Embrace imposter syndrome
Feeling that others might discover that you are not as intelligent as everyone else is not a uniquely female condition, but most of my female academic friends suffer from it. It is a debilitating feeling that wastes energy and causes unnecessary anxiety. It can also hold us back from putting ourselves forward or celebrating our achievements. In a career that requires self-confidence to submit promotion applications, such feelings can limit us. I have learned to embrace my imposter syndrome, laugh about it, and use it to self-reflect and keep my ego in check.
Know who to listen to
Academia is full of opinions, but given that, even in the social sciences, women are rarely well represented at the top. Women face different challenges and sometimes they need careful advice and to ignore some voices. I have benefited from some brilliant informal mentors (of both genders), but I have also encountered thoughtless academics who feel a need to put me in my place. Most recently, a female professor was keen to point out that my promotion to chair was less notable because I had not achieved it through internal promotion. This may well be true, but it did not need to be said, and learning to ignore such people is vital.

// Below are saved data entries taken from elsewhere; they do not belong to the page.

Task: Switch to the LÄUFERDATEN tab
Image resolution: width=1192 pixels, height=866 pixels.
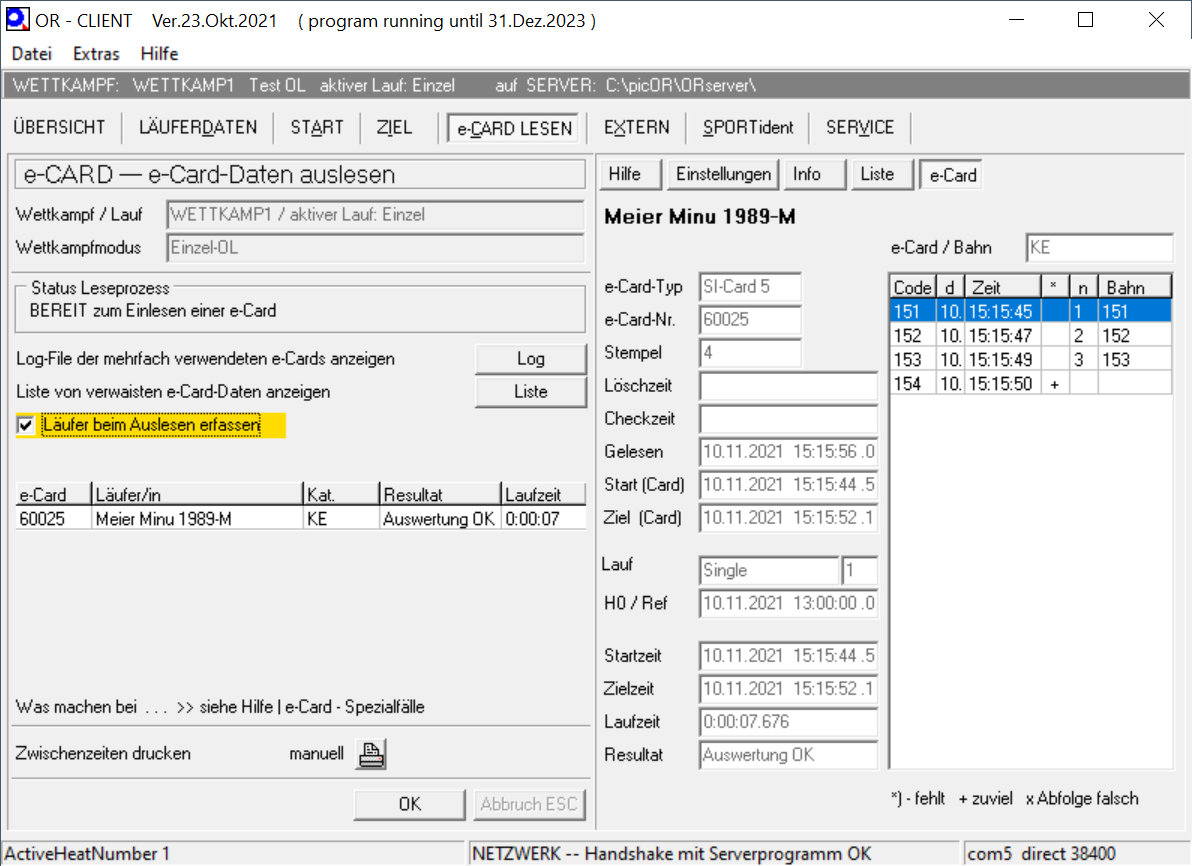Action: click(x=198, y=127)
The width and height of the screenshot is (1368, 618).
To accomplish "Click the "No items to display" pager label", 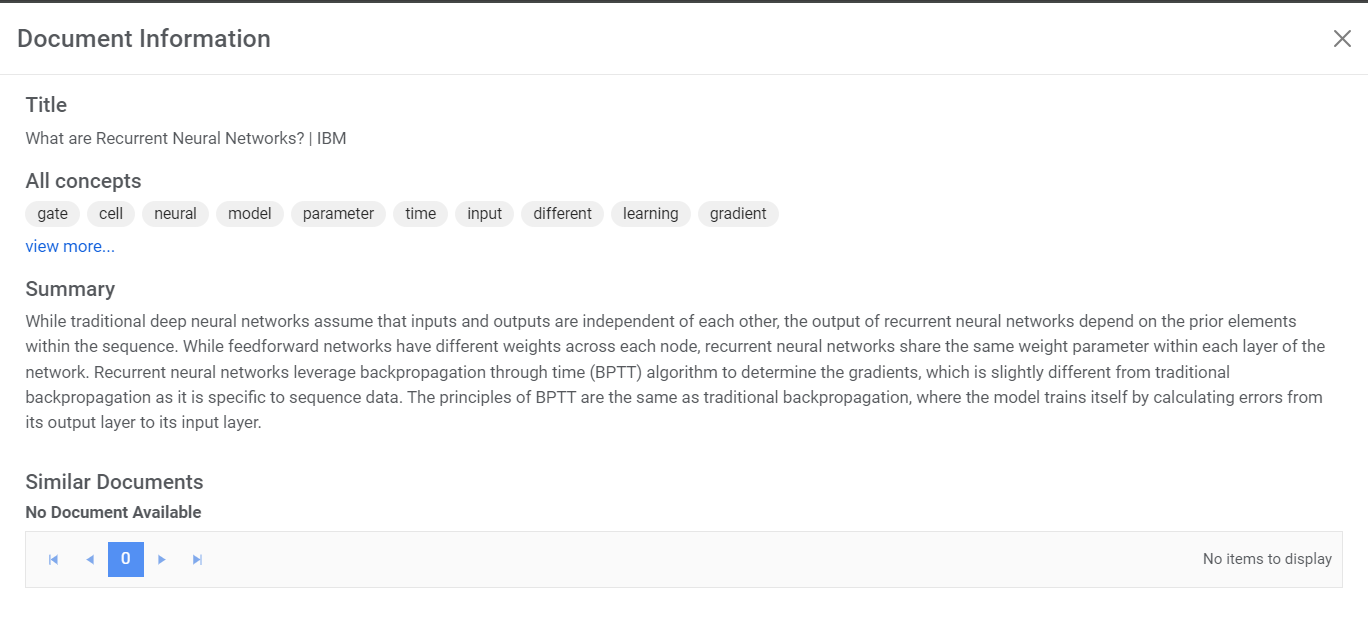I will point(1267,559).
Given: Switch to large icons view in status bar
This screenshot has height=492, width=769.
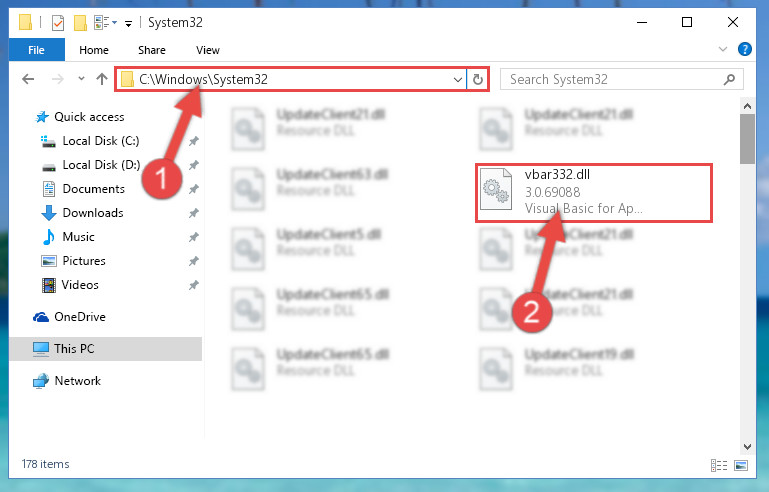Looking at the screenshot, I should click(x=741, y=465).
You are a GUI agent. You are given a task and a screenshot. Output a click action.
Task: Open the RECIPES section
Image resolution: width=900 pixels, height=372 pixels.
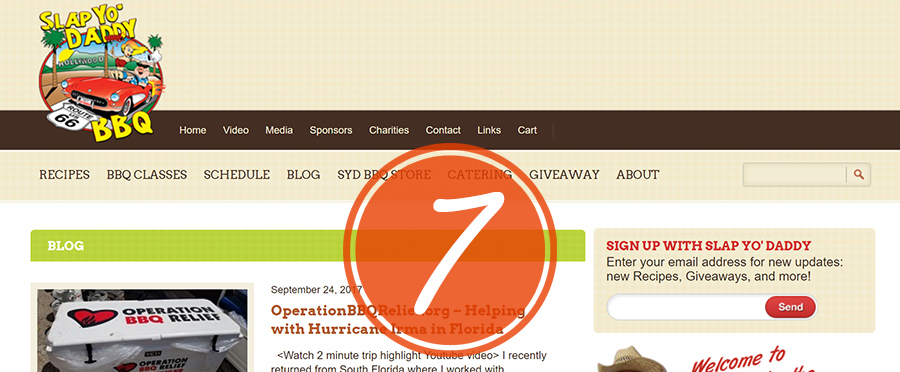click(64, 175)
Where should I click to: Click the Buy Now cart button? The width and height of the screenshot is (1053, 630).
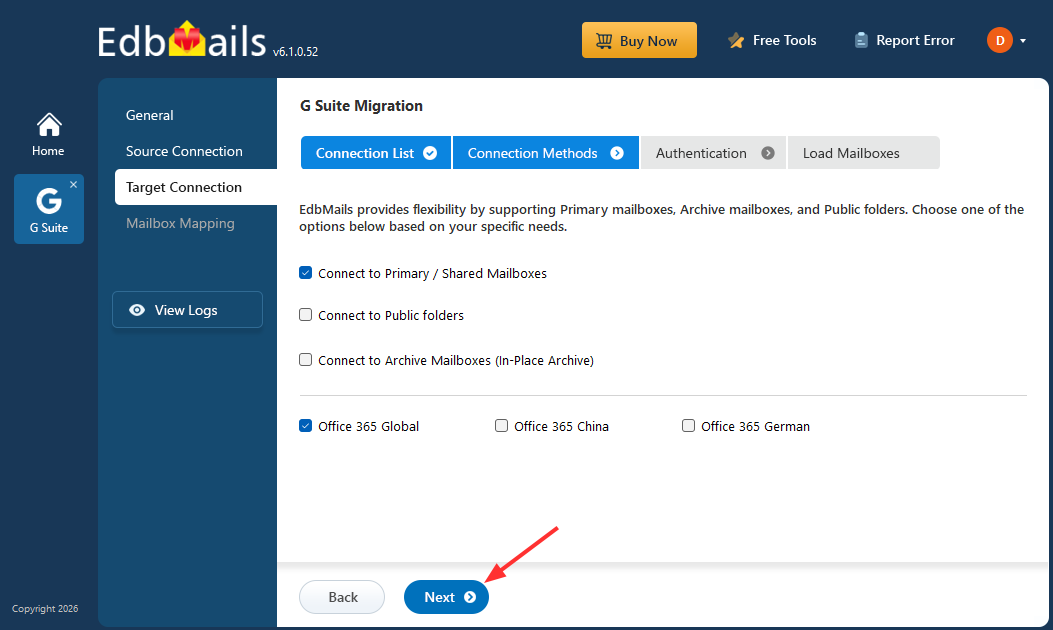point(639,41)
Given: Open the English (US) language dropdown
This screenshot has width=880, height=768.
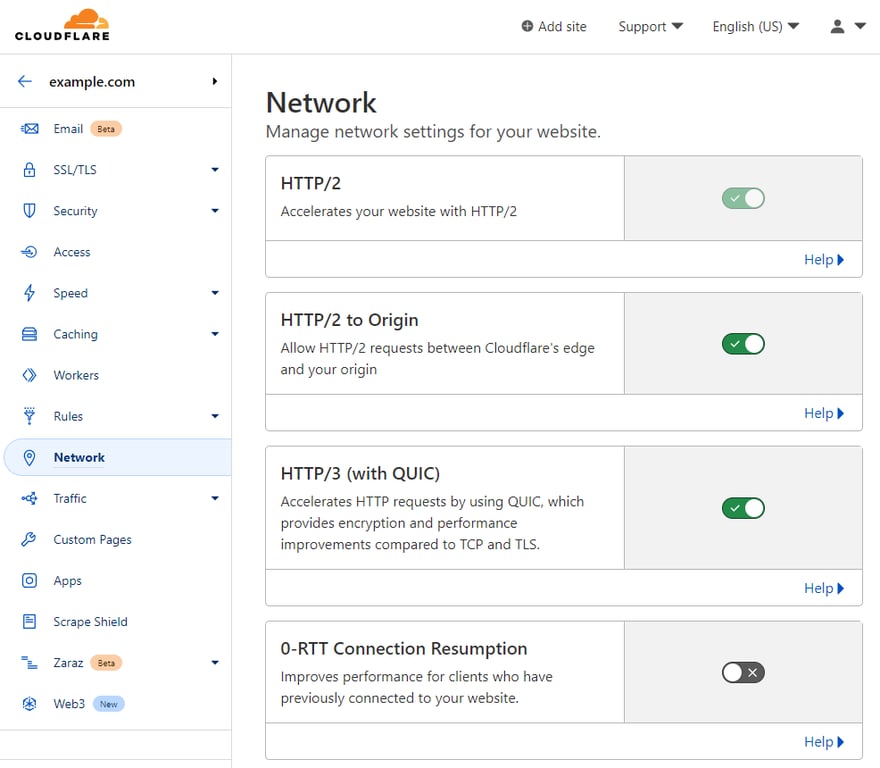Looking at the screenshot, I should (755, 26).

Be valued for your expertise, not your gender
In the early days of my career, my department staffed its field classes with men who had expertise in the relevant region and then allocated a woman randomly to each trip. Such women were described by one colleague as “Tampax monitors”, there to deal with the “women’s problems” of female students. We eventually abandoned the practice only for me to move to a different university and encounter the same sexist approach, which I have yet to dismantle. In the workplace, my gender should be irrelevant.
Most of my encounters with sexism have been micro-aggressions: small comments or acts that in and of themselves might be inconsequential. But they mean something when they accrue over time, and they especially mean something to a young female trying to find her way and survive in academia. It need not be like this, and we should all be more conscious of our biases, assumptions and words.
Despite working for years with many supportive, non-sexist men, it takes only a few thoughtless people to make women feel out of place in academia.
Jenny Pickerill is professor in environmental geography at the University of Sheffield.